Source: Leader-Telegram Author Elizabeth Dohms

    • - Dudley Smith, a conservationist farmer near Augusta, suffers with some hearing loss that he attributes to operating loud machinery, in addition to driving cabless tractors and being exposed to screeching pigs when he was younger.

As rings were driven into the noses of pigs — a method to prevent them from digging with their snouts— their screeches pierced the ears of a young Dudley Smith.
Now, the 72-year-old Augusta area farmer who still tills the same land jokes that the pigs are to blame for his hearing loss.

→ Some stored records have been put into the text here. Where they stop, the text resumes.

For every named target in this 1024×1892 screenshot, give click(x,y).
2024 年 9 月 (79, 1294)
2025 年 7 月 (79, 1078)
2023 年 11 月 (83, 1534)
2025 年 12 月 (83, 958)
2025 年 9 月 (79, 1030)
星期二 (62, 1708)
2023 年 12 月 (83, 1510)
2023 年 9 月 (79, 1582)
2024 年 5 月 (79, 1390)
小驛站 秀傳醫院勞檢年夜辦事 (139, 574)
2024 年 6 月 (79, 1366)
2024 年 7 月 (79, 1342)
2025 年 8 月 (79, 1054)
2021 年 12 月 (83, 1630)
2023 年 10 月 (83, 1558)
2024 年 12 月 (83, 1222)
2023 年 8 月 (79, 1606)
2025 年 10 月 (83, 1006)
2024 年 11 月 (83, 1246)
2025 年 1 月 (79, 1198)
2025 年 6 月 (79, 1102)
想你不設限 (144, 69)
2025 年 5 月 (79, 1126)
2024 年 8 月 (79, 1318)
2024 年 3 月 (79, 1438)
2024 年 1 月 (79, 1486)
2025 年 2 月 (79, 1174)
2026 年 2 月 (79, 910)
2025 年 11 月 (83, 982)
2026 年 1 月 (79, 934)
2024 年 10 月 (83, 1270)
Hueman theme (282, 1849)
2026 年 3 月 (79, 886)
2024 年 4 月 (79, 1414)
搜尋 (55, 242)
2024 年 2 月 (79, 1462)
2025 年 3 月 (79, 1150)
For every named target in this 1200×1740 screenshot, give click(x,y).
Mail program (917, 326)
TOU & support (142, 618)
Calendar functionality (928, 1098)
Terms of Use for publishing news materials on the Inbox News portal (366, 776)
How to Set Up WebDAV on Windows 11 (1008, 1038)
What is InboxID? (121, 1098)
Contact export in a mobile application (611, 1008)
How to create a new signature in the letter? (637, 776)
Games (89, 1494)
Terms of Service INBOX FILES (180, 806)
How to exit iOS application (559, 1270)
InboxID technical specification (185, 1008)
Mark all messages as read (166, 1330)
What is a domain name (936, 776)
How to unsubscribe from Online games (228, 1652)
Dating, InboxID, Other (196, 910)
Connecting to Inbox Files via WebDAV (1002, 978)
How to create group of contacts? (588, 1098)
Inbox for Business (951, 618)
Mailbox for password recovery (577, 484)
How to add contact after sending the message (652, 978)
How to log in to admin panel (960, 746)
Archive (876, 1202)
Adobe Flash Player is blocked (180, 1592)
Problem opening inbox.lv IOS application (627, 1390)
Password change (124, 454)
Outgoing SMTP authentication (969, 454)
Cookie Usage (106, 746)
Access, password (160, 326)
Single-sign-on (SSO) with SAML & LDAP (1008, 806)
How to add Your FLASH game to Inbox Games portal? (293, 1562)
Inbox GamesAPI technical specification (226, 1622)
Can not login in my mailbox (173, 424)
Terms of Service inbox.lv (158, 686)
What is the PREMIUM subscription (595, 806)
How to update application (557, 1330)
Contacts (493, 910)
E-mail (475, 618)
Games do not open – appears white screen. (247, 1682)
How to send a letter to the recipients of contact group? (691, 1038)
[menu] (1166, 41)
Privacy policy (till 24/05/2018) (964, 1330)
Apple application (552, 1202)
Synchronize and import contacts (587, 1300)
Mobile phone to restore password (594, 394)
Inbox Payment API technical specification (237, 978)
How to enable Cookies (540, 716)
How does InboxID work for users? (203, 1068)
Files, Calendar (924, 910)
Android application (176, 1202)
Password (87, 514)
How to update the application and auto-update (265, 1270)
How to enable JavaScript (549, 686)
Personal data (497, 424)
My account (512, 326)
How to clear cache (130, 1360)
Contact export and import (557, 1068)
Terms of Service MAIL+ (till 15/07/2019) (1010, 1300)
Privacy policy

All joking aside, their culpability shouldn’t be easily dismissed.
According to data from the National Ag Safety Database, the sound of squealing pigs rings in at about 130 decibels. Maximum safe levels for humans is 85 decibels, the sound of a lawnmower, over an eight-hour period. Normal conversation is about 60 decibels.
Oftentimes exposed to sound well over 85 decibels, farmers are especially susceptible to hearing loss — a point driven home by a UW-Madison audiology team that handed out earplugs at the Budweiser Dairyland Super National Truck and Tractor Pull in Tomah last weekend, the Milwaukee Journal Sentinel reported.
Hearing study
But depending on people to minimize their own hearing loss might not be the solution, said research scientist Barbara Marlenga with the National Farm Medicine Center, part of the Marshfield Clinic Research Foundation.